Armătura Zalău
- Full name: Fotbal Club Armătura Zalău
- Nickname(s): Zălăuanii (The people from Zalău)
- Short name: Armătura
- Founded: 1946 as CS Zalău
- Dissolved: 2005
- Ground: Municipal
- Capacity: 4.000
| Home colours | Away colours |

= FC Armătura Zalău =

Romanian football club

Fotbal Club Armătura Zalău, commonly known as Armătura Zalău, was a Romanian professional football club based in Zalău, Sălaj County. The club was founded in 1946 as CS Zalău and since 1975 was owned by IAIFO (Interprinderea de Armături Industriale din Fontă și Oțel - The Industrial Fittings Cast Iron and Steel Enterprise).

Armătura was the most representative football team of Zalău and Sălaj County, playing at the national level and at its best, in the second tier. Over time, notable players such as Mircea Bolba, Alin Chibulcutean, Claudiu Cornaci, Vasile Dobrău, Adrian Gongolea, Vasile Jula, Florin Sabou or Gabriel Vașvari wore the red and black kits of Armătura and managers such as Leontin Grozavu or Iosif Vigu, among others, led "the Steelworkes" from the technical bench.

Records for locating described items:
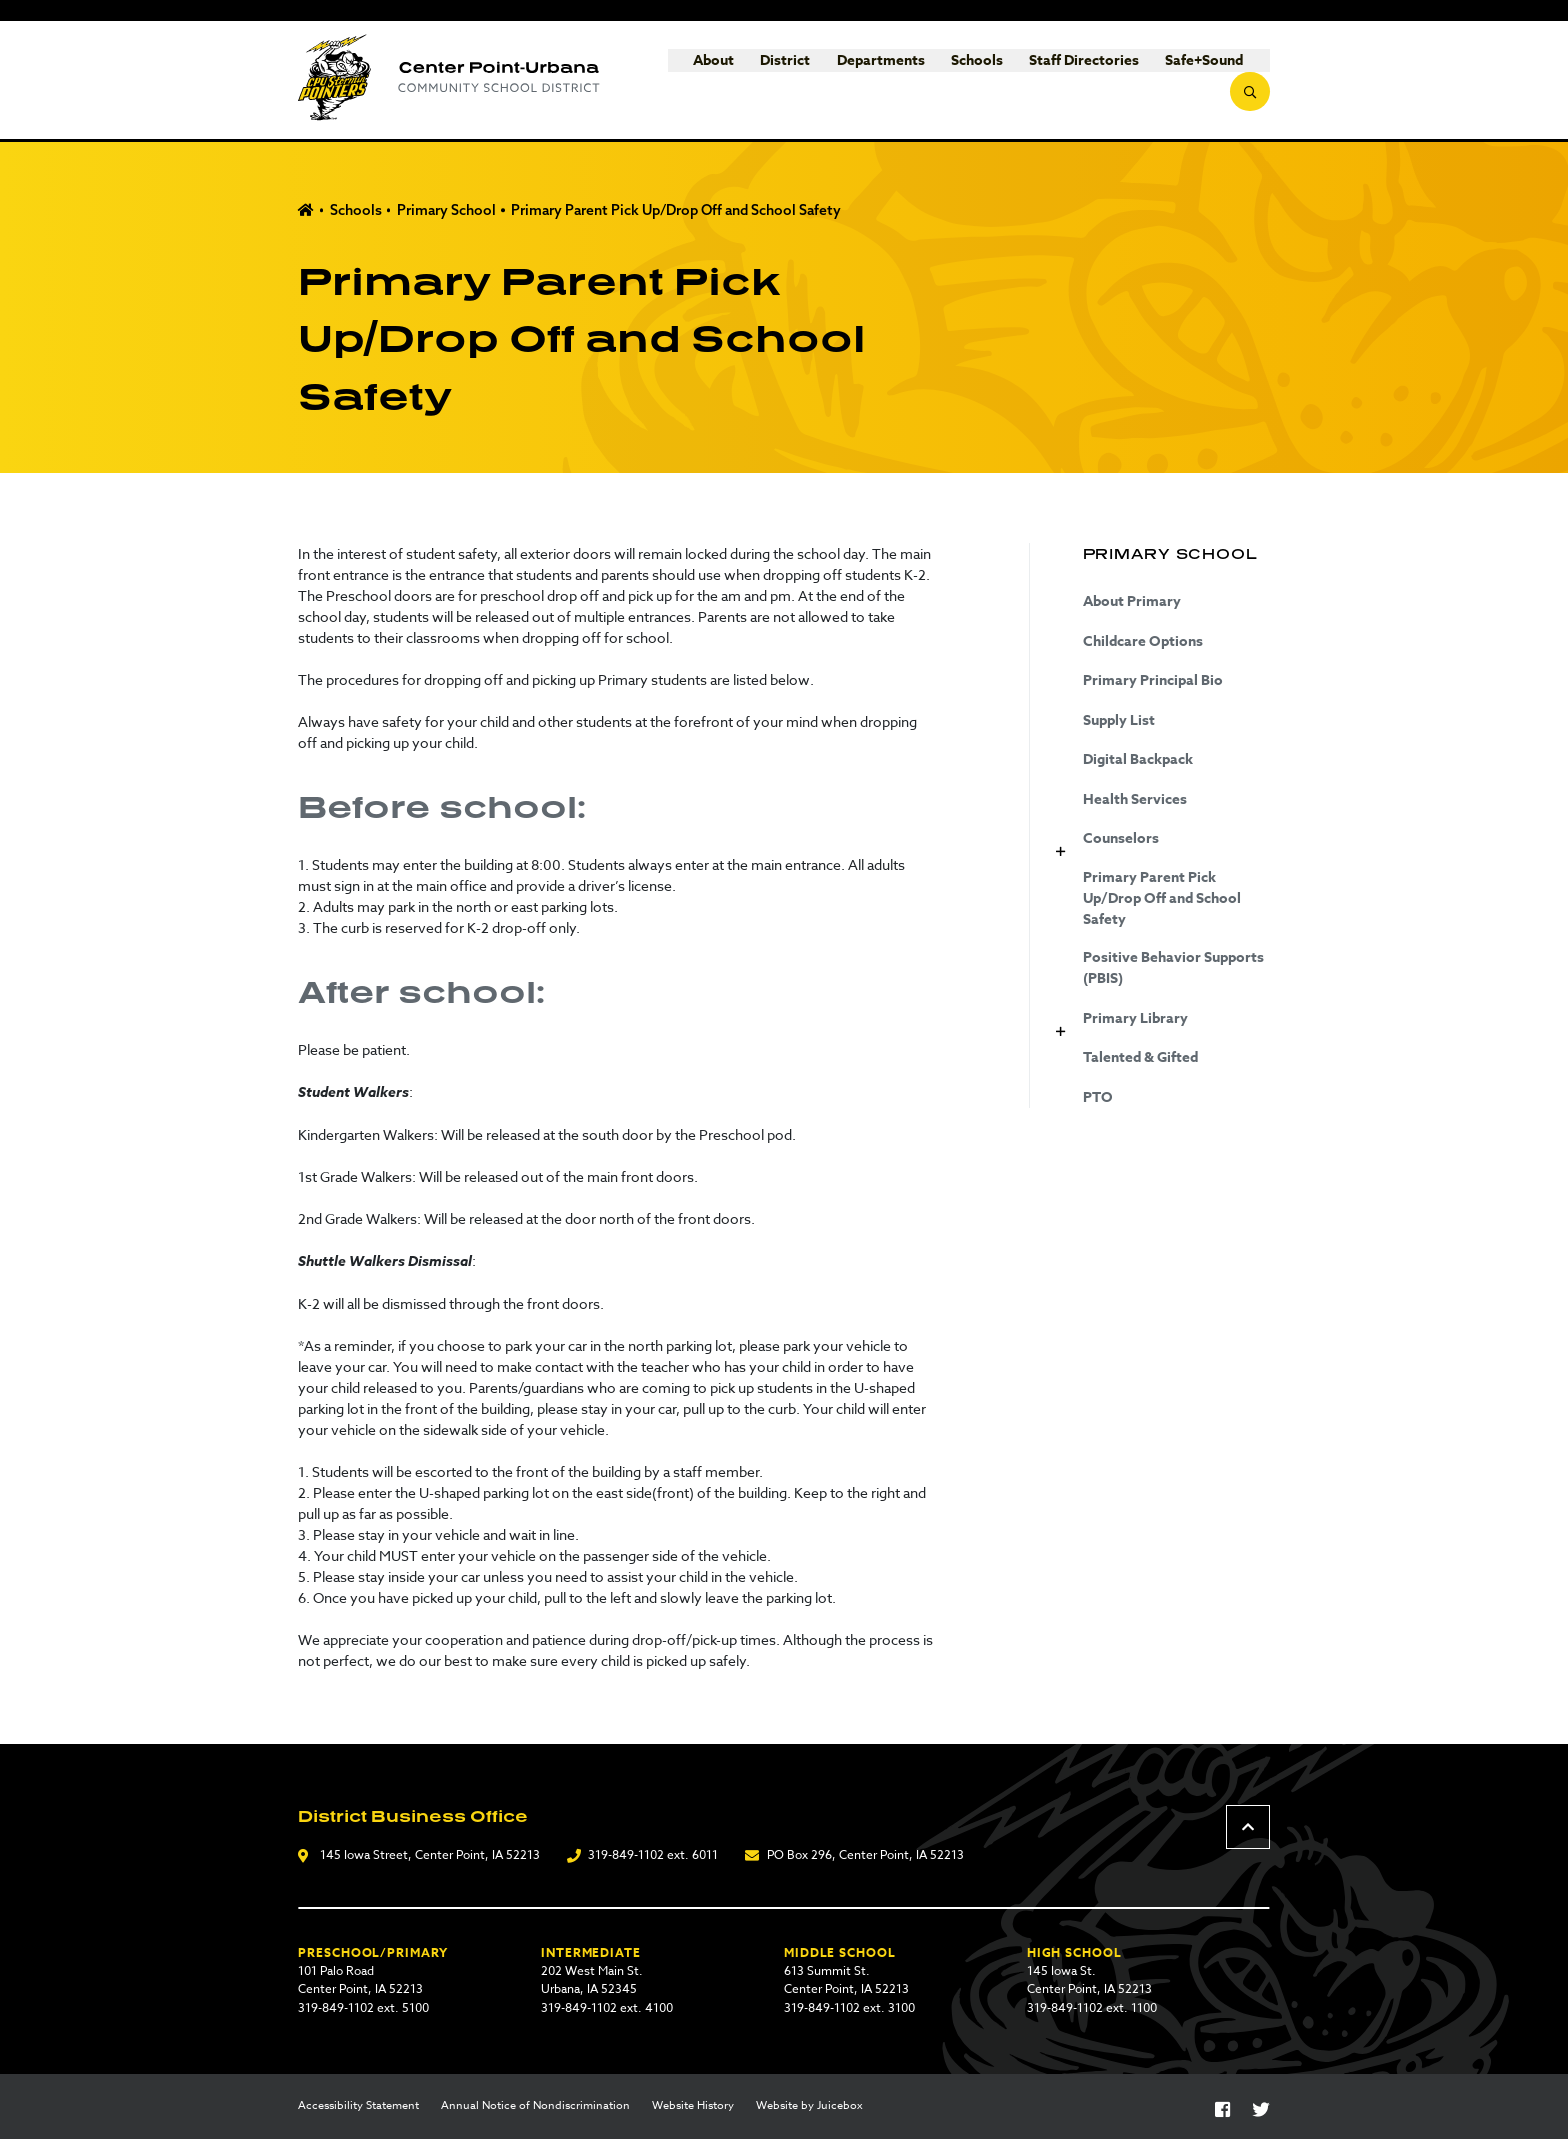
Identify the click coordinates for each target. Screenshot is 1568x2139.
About (674, 80)
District (746, 80)
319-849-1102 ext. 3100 (849, 2007)
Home (306, 210)
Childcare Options (1143, 641)
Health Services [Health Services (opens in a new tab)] (1135, 799)
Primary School (446, 210)
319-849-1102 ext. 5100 (363, 2007)
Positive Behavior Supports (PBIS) (1173, 968)
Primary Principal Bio (1153, 680)
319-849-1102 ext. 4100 (607, 2007)
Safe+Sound (1165, 80)
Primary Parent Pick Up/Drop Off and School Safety (676, 210)
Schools (937, 80)
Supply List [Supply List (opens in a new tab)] (1119, 720)
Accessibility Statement (358, 2106)
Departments (841, 80)
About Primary (1132, 601)
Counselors (1121, 838)
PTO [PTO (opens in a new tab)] (1098, 1097)
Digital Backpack (1138, 759)
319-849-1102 (626, 1854)
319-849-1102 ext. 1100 (1092, 2007)
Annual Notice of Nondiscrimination (535, 2106)
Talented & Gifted (1140, 1057)
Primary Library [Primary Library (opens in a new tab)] (1135, 1018)
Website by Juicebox (809, 2106)
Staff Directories (1045, 80)
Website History (693, 2106)
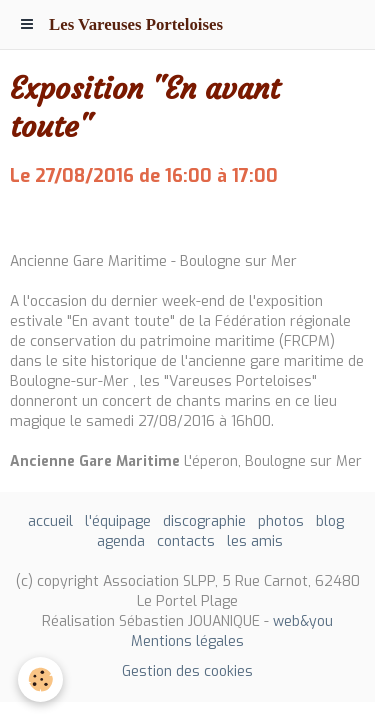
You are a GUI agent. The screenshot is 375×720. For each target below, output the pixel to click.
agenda (121, 541)
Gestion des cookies (187, 671)
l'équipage (118, 521)
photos (281, 521)
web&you (303, 621)
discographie (204, 521)
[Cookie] (40, 679)
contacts (186, 541)
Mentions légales (187, 641)
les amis (255, 541)
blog (330, 521)
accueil (50, 521)
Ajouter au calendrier (82, 220)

▶ [To do]
a - Using the Armătura Zalău text, say whether each statement agrees with it: (i) the club was founded in 1946 under the name CS Zalău; (ii) the club's ground had a capacity of 6,000; (iii) at its best, the club played in the top tier. Answer yes or no for each and quote the words that decide it.
b - Reproduce the part of the Armătura Zalău text that begins at the words "Fotbal Club Armătura Zalău, commonly" and stops after "the technical bench.".
The data are separate material with no connection to the Armătura Zalău text.

▶ [Solved problems]
a -
(i) Yes: "The club was founded in 1946 as CS Zalău"
(ii) No: "Capacity: 4.000"
(iii) No: "at its best, in the second tier"

b -
Fotbal Club Armătura Zalău, commonly known as Armătura Zalău, was a Romanian professional football club based in Zalău, Sălaj County. The club was founded in 1946 as CS Zalău and since 1975 was owned by IAIFO (Interprinderea de Armături Industriale din Fontă și Oțel - The Industrial Fittings Cast Iron and Steel Enterprise).

Armătura was the most representative football team of Zalău and Sălaj County, playing at the national level and at its best, in the second tier. Over time, notable players such as Mircea Bolba, Alin Chibulcutean, Claudiu Cornaci, Vasile Dobrău, Adrian Gongolea, Vasile Jula, Florin Sabou or Gabriel Vașvari wore the red and black kits of Armătura and managers such as Leontin Grozavu or Iosif Vigu, among others, led "the Steelworkes" from the technical bench.